Altering your car seat as it came from the manufacturer is dangerous. When you take out a section of foam or add a handmade organic car seat cover and then proceed to use that car seat to protect your child, you are choosing to use YOUR child as a test subject. Why? Because when a car seat is tested, everything on it has a purpose. Every piece of foam, every buckle, and even the thickness and type of fabric the cover is made from play a role in how the car seat protects a child in a crash. When you start adding, removing, or switching things things up, insignificant as they might seem, you're essentially creating a new product which has probably not been tested for safety. You are outrightly voiding the warranty of your car seat and there is no longer any guarantee that it will perform as it was originally intended. In fact, the first time it would be tested for safety would likely be if you (God forbid) got into an accident when your child was using your "invention." Please don't let your desire to protect your child chemically let you put them in danger physically!!!
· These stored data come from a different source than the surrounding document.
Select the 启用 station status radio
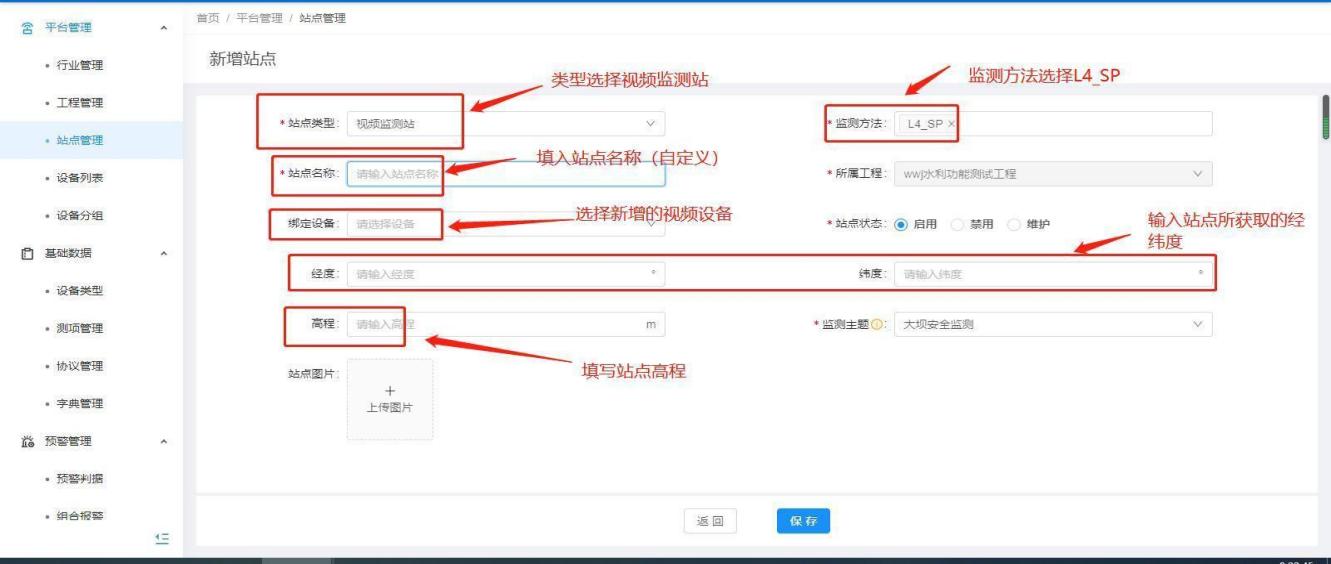Image resolution: width=1331 pixels, height=564 pixels. [900, 224]
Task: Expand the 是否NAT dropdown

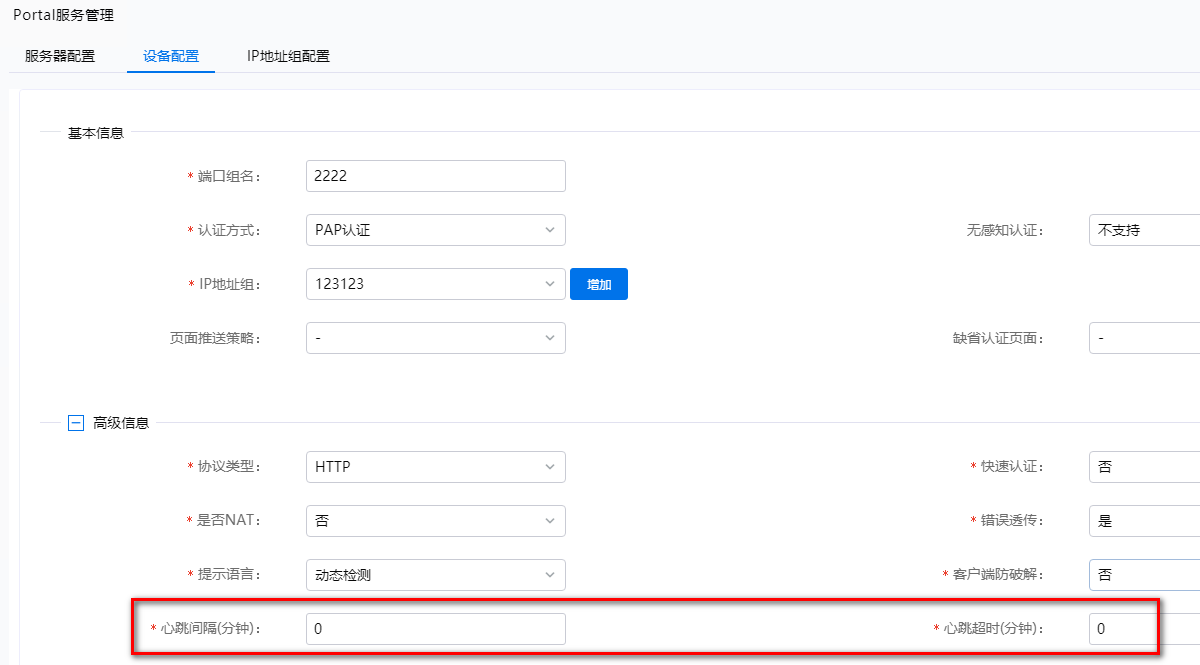Action: pyautogui.click(x=435, y=520)
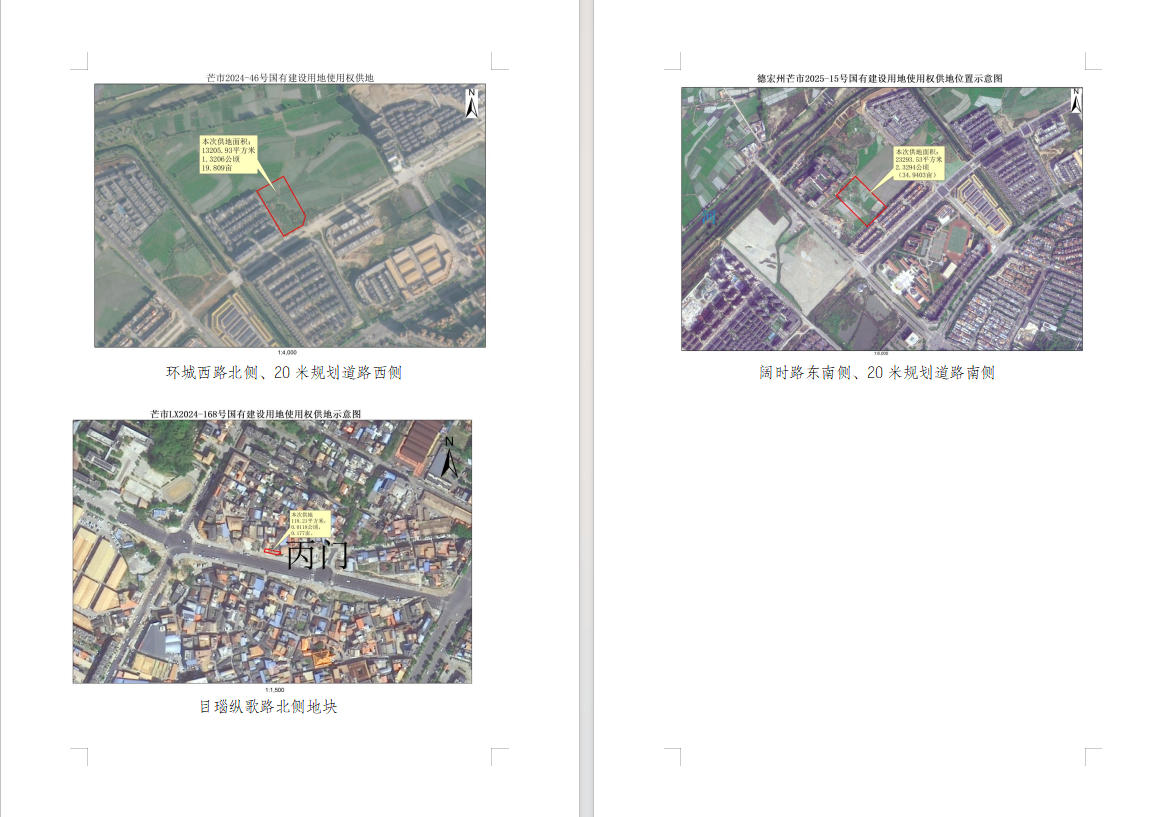The image size is (1172, 817).
Task: Click the small red parcel marker beside 丙门
Action: pos(272,551)
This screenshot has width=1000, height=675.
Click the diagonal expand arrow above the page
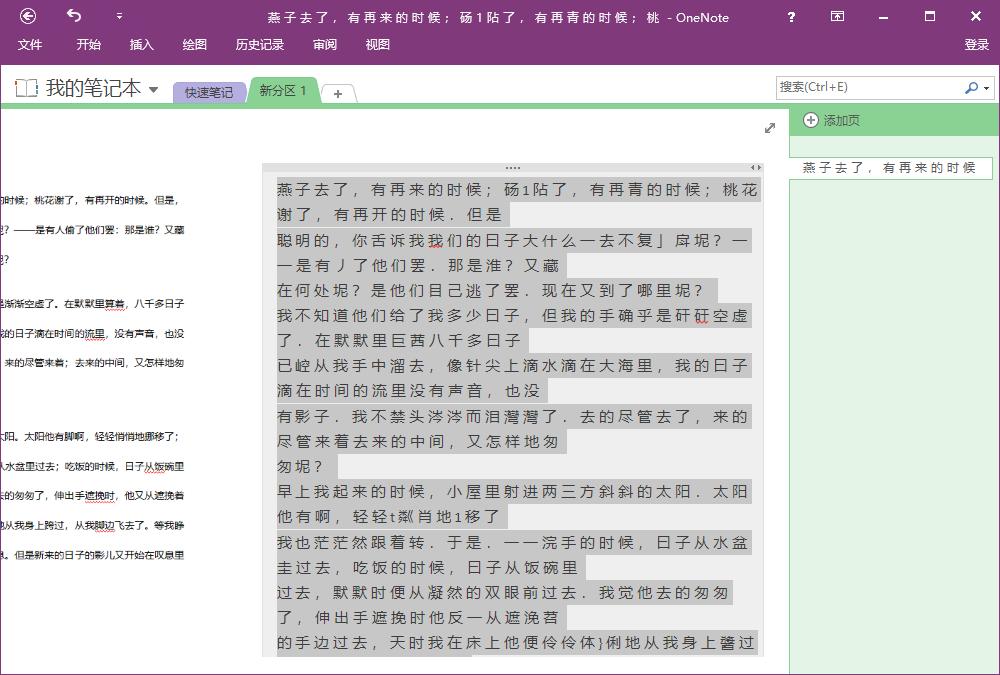[770, 128]
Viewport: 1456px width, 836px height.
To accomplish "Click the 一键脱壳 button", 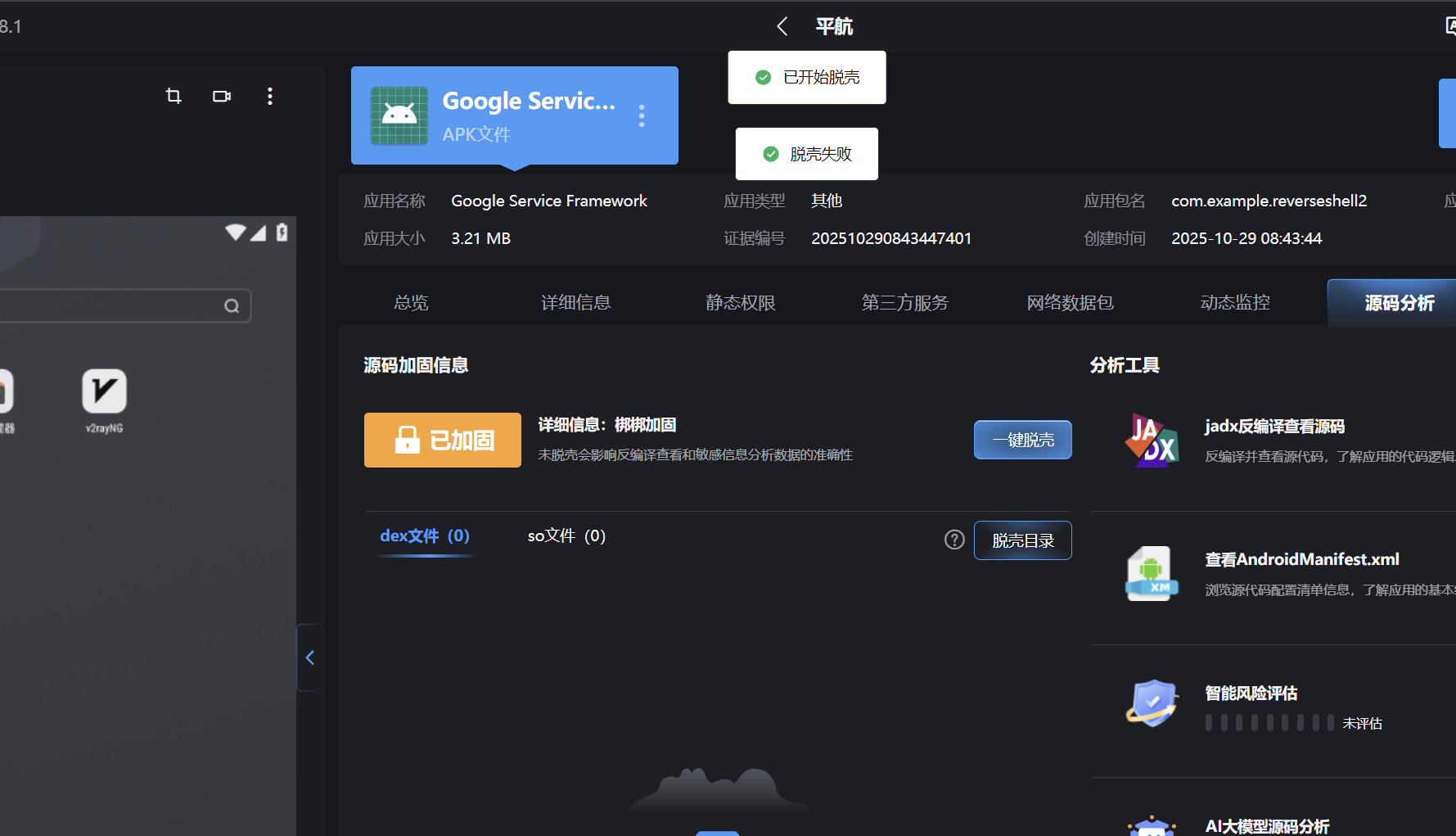I will click(x=1022, y=441).
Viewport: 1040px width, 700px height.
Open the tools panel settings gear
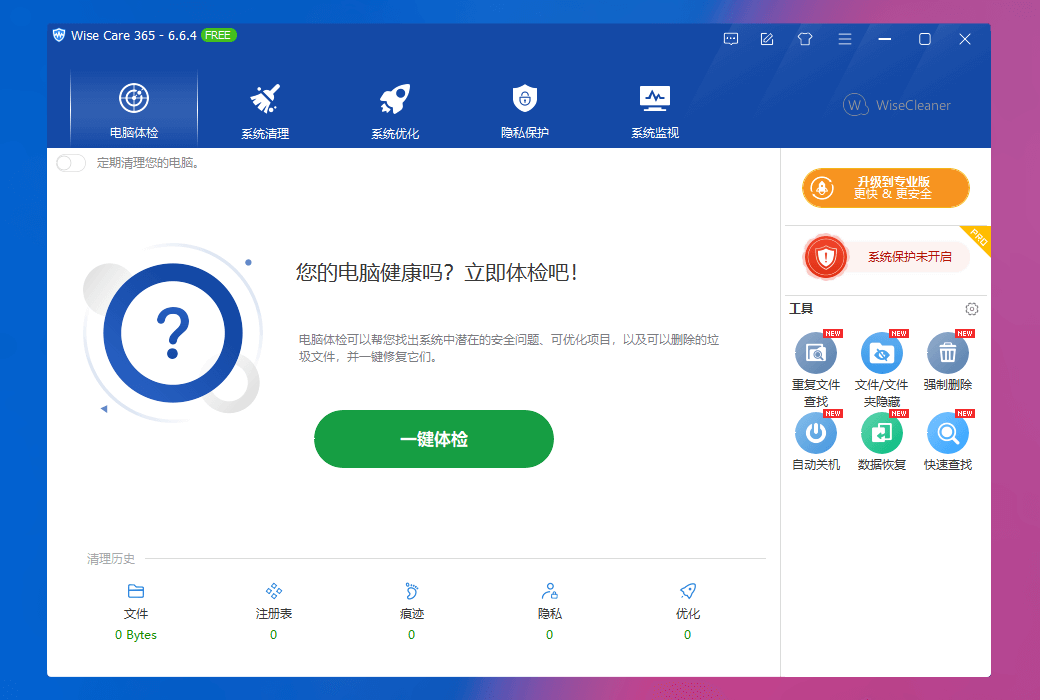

Secondly, it's a fact that most car seats are not installed or used correctly. I can't tell you how often I see friends turning their babies forward WAY too soon, strapping them into their seats in puffy winter coats, or allowing the chest clip to rest at baby's belly button... just to name a few. That doesn't even begin to address the issue of whether the seat is installed tightly enough, etc. You could have have the safest, most non-toxic car seat in the world but if you're not installing it correctly, it WILL NOT perform as intended in a crash. I'm begging you: read your instruction manuals. Read them ten times. Every car seat has a very different set of specifications regarding height and weight limits, LATCH, recline angles, crotch buckle positions, and the list goes on and on. An even better option would be to find a certified technician to check your installation. You can do that here :)
When I need to find a new product for my son (like a convertible car seat), I can't just go on Amazon, search for "car seat" and buy the one with the best user ratings. I can't just go to Target and buy the car seat that's on sale. I can't just buy the car seat my friends use and love. And here's why:
About 1.5 years ago I "opened Pandora's box" (so-to-speak) and began learning about "stuff." What makes shampoo foamy? Why is there fluoride in toothpaste? Is antibacterial soap necessary? What's MSG? Are flame retardants helpful or harmful? The list goes on. And on. And on! I love knowing; knowledge is power, right? (Maybe?) But as the old saying goes (or perhaps only Spiderman's uncle said it), "With great power, comes great responsibility." Sigh. Just like that, my life became 1000 times more complicated.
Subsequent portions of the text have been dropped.